Please could the authors describe this section of the methodology with appropriate detail and accuracy?
RE: Differential expression methodology is contradictory and incomplete
Chunling replied to RichardSmith on 02 Dec 2013 at 21:17 GMT
Hi Richard, let me explain your first concern. I have to admit it that you are definitely right. RPKM is malapropism in our manuscript. RPKM stands for 'reads per kilobase transcriptome per million mapped reads' in more detail, and is used to calculate the gene expression level in transcriptome (Mortazavi, A., Williams B. A., et al. Mapping and quantifying mammalian transcriptomes by RNA-Seq. Nature Methods. 2008, 5(7): 621-8.), while TPM is used in digital gene expression (DGE), and they are used in different felids. In our article, transcriptome was performed, and therefore RPKM was used to normalize the expressional abundances.

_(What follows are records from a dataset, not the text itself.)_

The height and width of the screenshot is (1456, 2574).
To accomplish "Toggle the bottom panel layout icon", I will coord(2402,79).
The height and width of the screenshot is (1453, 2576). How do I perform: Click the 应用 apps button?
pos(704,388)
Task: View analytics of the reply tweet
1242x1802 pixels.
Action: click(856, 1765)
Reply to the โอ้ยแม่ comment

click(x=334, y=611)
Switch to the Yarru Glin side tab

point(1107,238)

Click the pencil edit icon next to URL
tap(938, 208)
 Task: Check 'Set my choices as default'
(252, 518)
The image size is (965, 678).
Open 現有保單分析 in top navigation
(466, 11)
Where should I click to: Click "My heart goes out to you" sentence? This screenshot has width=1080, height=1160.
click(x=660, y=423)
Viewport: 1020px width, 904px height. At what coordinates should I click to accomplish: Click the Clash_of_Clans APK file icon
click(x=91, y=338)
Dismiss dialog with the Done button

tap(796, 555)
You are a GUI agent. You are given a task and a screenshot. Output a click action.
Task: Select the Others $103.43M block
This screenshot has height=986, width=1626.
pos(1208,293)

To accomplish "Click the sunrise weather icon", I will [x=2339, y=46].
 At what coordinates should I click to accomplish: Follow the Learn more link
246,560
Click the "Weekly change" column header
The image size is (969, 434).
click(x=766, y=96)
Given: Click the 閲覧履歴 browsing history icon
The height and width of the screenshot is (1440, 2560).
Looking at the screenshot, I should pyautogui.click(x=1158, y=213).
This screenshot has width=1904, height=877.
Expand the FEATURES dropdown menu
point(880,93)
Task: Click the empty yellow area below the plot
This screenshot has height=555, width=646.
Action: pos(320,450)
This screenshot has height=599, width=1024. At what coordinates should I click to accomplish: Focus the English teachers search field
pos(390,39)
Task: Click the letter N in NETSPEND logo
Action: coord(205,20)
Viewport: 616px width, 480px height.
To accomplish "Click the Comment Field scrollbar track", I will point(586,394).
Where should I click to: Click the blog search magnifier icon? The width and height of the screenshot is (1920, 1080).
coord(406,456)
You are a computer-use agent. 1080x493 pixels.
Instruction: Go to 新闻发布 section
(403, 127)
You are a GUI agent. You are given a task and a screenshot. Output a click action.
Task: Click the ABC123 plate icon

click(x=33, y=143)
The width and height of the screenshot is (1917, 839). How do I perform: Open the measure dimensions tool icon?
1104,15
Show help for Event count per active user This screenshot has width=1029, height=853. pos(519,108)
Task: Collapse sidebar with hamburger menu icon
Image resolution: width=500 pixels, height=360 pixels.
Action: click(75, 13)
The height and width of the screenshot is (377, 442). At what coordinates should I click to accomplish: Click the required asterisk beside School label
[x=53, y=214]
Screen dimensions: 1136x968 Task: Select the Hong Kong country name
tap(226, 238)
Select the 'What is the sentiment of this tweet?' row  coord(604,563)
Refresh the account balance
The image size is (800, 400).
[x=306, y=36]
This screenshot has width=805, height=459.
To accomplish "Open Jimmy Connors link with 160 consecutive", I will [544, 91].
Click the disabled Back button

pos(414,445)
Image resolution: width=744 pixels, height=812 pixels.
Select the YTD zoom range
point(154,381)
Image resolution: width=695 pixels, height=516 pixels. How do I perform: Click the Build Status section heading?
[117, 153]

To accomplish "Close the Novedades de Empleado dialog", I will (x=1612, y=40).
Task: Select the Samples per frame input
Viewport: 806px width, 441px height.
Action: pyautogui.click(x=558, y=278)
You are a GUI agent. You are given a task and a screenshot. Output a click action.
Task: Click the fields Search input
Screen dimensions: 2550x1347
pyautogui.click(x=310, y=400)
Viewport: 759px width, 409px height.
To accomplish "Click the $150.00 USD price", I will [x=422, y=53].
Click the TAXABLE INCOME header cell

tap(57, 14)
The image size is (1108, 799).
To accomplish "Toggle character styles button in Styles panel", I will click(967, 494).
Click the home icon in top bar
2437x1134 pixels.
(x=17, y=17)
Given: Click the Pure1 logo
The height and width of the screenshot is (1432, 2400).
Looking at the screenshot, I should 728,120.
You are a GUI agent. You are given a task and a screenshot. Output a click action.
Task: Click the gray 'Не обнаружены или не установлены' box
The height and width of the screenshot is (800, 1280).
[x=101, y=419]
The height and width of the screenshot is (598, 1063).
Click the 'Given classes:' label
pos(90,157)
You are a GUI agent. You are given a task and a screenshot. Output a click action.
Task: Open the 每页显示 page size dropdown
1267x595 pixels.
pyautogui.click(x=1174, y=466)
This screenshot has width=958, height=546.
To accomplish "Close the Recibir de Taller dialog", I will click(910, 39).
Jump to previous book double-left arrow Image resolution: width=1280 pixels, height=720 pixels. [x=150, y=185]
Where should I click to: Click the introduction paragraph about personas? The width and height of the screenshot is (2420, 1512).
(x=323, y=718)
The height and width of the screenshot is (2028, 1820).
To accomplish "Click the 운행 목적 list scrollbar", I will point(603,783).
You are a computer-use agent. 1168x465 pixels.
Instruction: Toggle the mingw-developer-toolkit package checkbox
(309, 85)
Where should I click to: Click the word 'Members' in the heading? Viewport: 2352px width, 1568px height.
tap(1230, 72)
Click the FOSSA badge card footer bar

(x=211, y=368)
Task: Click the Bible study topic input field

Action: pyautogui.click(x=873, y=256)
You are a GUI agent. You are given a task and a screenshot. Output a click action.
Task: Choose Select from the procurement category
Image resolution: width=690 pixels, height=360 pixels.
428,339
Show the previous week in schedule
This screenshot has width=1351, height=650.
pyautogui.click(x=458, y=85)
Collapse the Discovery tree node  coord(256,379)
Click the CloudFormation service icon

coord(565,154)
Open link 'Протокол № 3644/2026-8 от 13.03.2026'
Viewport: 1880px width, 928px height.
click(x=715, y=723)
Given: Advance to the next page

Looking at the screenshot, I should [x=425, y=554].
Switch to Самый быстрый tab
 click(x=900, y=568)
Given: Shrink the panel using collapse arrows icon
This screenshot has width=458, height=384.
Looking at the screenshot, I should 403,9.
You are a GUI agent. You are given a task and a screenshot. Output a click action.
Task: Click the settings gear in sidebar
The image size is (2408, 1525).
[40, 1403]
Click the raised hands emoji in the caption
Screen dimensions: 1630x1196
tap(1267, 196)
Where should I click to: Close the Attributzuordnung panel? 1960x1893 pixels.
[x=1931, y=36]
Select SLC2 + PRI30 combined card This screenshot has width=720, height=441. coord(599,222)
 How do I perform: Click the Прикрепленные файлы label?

RE: RE: Differential expression methodology is contradictory and incomplete
Chunling replied to Chunling on 02 Dec 2013 at 21:27 GMT
As for your next question about statistical test and software, we referred to 'The significance of digital gene expression profiles' (Audic, S. and Claverie J. M. The significance of digital gene expression profiles. Genome Res 1997, 7(10): 986-95.), a strict algorithm was developed to identify differentially expressed genes between two samples (sorry for the inconvenience to post the arithmetic formula in the website). And the significance of differentially expressed genes was determined via the FDR (false discovery rate) control method (Benjamini, Y. and Yekutieli D. The control of the false discovery rate in multiple testing under dependency. The Annals of Statistics. 2001, 29:1165-1188.) to justify the p-values. Therefore, genes with a log2 ratio (> 2 or <2) using a greater statistically significant value (P<0.001) as well as false discovery rates (FDR<0.01) were selected as the most differentially regulated genes.
Addition/ Change:RE: RE: RE: Differential expression methodology is contradictory and incomplete
Chunling replied to Chunling on 30 Dec 2013 at 02:49 GMT
Referring to 'The significance of digital gene expression profiles' (Audic, S. and Claverie J. M. The significance of digital gene expression profiles. Genome Res 1997, 7(10): 986-95.), a strict algorithm, using an inhouse R software script, was developed to identify differentially expressed genes between two samples (sorry for the inconvenience to post the arithmetic formula in the website) and the significance of differentially expressed genes was determined via the FDR (false discovery rate) control method (Benjamini, Y. and Yekutieli D. The control of the false discovery rate in multiple testing under dependency. The Annals of Statistics. 2001, 29:1165-1188.) which justified the threshold of p-values in multiple test and analysis. For more accuracy and the development of sequencing, genes with a log2 ratio≥ 2 or ≤ -2 using a statistically significant false discovery rates (FDR ≤ 0.001) were selected as the most differentially regulated genes.
RE: Differential expression methodology is contradictory and incomplete
Chunling replied to RichardSmith on 02 Dec 2013 at 21:29 GMT
Once more, we should like to express our appreciation to the regarding comments for the patience and responsibility on our article. Again, we hope we could check our manuscript carefully to correct some professional terms with highlight, for the development of sequencing, and updated our manuscript in more accuracy. We hope that these posts can provide exact or appropriate detail to the comments. Feel free to let me know if it has any further valuable questions and suggestions. Thank you again.